The task is to prove $24^{31}\equiv 23^{32}\pmod {19}$.
I'm trying to use Fermat's little Theorem and so far I only found that $24^{31}\equiv 19\pmod{19}$. Would proving that $17\mid23^{32}$ prove the congruence?

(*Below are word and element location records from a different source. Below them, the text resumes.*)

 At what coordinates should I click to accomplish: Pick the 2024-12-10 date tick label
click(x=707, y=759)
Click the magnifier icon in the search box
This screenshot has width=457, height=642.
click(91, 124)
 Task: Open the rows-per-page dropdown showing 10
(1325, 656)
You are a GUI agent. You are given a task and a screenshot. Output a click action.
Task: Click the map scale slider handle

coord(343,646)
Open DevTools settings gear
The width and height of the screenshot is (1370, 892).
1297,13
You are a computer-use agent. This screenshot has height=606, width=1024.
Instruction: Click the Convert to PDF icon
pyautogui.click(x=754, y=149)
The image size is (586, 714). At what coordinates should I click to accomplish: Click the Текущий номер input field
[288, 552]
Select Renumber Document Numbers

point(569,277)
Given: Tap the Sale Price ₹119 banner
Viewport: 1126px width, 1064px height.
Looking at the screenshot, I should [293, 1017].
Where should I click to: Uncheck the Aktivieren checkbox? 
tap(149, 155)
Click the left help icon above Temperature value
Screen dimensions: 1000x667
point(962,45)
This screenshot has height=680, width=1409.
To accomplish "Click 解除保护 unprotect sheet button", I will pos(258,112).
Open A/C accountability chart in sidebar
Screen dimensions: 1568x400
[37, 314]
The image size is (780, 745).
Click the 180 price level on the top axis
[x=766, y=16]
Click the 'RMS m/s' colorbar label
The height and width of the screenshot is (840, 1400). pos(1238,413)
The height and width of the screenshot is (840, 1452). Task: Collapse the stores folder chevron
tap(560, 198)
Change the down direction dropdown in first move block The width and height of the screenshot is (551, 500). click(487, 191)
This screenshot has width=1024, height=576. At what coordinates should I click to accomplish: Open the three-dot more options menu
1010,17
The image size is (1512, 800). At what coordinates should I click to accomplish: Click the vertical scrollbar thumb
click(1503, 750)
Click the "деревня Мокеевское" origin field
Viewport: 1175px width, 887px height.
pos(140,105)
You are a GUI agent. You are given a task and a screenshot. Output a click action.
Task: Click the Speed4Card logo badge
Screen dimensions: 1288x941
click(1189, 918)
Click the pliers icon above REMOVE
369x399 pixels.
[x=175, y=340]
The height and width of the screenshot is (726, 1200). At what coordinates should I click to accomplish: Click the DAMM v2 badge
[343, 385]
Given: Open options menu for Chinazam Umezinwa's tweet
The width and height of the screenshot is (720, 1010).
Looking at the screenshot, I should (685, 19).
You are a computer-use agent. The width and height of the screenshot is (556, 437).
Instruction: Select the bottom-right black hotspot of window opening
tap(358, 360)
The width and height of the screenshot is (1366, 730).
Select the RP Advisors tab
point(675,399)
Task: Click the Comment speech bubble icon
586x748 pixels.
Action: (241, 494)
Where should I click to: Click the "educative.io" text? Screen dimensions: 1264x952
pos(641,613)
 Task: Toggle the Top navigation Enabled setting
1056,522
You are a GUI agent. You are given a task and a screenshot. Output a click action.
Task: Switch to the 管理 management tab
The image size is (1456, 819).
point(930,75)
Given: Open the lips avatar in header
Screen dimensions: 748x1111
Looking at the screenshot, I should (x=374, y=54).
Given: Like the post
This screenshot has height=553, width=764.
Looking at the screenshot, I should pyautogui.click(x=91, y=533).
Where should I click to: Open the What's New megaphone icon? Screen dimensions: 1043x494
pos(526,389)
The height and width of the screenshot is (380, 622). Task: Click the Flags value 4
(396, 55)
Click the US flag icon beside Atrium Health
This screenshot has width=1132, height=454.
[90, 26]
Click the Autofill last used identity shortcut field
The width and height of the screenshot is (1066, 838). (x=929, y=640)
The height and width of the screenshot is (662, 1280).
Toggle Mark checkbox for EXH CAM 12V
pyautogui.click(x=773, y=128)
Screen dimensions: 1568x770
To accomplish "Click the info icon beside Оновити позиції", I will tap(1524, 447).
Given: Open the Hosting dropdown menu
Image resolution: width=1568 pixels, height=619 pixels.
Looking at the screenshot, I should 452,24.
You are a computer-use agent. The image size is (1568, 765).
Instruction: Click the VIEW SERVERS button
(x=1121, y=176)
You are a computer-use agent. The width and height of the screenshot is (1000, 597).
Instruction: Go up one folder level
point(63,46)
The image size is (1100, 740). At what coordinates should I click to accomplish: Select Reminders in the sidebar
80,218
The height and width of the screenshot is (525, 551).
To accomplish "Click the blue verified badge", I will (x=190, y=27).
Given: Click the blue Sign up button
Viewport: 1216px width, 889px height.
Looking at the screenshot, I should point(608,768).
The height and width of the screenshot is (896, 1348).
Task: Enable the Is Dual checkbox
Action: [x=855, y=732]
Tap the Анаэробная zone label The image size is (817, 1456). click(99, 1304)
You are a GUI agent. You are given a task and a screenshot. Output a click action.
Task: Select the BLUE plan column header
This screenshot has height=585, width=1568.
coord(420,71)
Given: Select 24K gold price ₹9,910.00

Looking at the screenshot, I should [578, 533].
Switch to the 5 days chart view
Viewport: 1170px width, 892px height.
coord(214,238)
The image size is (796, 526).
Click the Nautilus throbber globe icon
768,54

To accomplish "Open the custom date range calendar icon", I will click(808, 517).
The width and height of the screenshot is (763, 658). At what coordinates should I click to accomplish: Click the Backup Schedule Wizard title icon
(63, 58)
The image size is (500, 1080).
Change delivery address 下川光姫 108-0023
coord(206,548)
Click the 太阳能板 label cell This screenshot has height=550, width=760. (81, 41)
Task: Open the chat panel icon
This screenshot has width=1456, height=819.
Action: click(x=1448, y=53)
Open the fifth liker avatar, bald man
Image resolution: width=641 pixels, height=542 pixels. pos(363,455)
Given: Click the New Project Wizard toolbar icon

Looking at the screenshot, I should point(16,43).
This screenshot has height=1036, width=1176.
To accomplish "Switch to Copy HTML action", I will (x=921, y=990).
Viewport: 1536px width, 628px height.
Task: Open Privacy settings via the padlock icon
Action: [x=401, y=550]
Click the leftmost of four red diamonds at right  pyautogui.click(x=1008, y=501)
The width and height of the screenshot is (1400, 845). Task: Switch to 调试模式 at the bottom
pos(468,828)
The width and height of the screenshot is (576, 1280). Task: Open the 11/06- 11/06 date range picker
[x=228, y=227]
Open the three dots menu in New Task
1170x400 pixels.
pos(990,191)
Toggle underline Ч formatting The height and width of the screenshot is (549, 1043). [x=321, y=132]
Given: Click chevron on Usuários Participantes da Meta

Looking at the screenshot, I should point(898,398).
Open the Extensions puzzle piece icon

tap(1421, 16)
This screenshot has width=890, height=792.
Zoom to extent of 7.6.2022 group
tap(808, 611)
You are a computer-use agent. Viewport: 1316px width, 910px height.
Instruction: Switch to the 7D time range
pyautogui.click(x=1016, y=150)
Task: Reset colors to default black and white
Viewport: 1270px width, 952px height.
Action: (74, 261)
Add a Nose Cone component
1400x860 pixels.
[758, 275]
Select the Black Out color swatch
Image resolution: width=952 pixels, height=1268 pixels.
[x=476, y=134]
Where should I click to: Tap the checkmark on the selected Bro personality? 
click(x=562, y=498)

We also know that $24^{18} \equiv 1\pmod {19}$ but I don't think that's any help.
On
$$23^{32} = {{23^2}^2}^2 * {{23^2}^2}^2 \pmod {19}$$ $$23^2 = 529 \equiv 16 \pmod {19}$$ $$(16 \pmod {19})^2 \equiv 9 \pmod {19}$$ $$(9 \pmod {19})^2 \equiv 6 \pmod {19}$$ $$6 \pmod {19} * 6 \pmod {19} \equiv 17$$
So $23^{32} \equiv (17 \pmod {19})$
A similar method will deduce that $24^{31}$ is equivalent to $(17 \pmod {19})$
Note: $a \pmod b * a \pmod b = a^2 \pmod b$
On
As $\displaystyle24\equiv5\pmod{19},23\equiv4$ and $31\equiv13\pmod{\phi(19)}$
the problem immediately reduces to $$5^{13}\equiv4^{14}\pmod{19}$$
Now $\displaystyle4=2^2,4^{14}=2^{28}\equiv2^{10}\pmod{19}$
Again, $\displaystyle2^5=32\equiv-6\pmod{19}\implies2^{10}\equiv(-6)^2\equiv-2\ \ \ \ (1)$
$\displaystyle5^3=125\equiv-8\pmod{19} \implies5^6\equiv(-8)^2\equiv7\implies5^{12}\equiv7^2\equiv-8$
$\displaystyle5^{13}\equiv5\cdot(-8)\pmod{19}\equiv-2\ \ \ \ (2)$
Compare $(1),(2)$
On
There is usually a way to do this kind of thing with a small amount of calculation - though it may be quite hard to find the "easy" way!
By Fermat we have $2^{18}\equiv1\pmod{19}$; you can also check without too much trouble that $2^9\equiv-1\pmod{19}$; then we have $$24^{31}\equiv24^{13}\equiv8^{13}3^{13}\equiv8^{13}(-16)^{13}\equiv-2^{91}\equiv-2$$ and $$23^{32}\equiv23^{14}\equiv4^{14}\equiv2^{28}\equiv2^{10}\equiv-2\ .$$
In order to prove $a \equiv b$ mod $c$ we must show that $c|b-a$, i.e., here we need to show that $24^{31}-23^{32}$ is divisible by $19$. Observe that $24^{31}\equiv 17$ mod $19$ and $23^{32}\equiv 17$ mod $19$. Now if $l=aq+r$ and $m=ap+r$ then $l-m=a(q-p)$ which is divisible by $a$.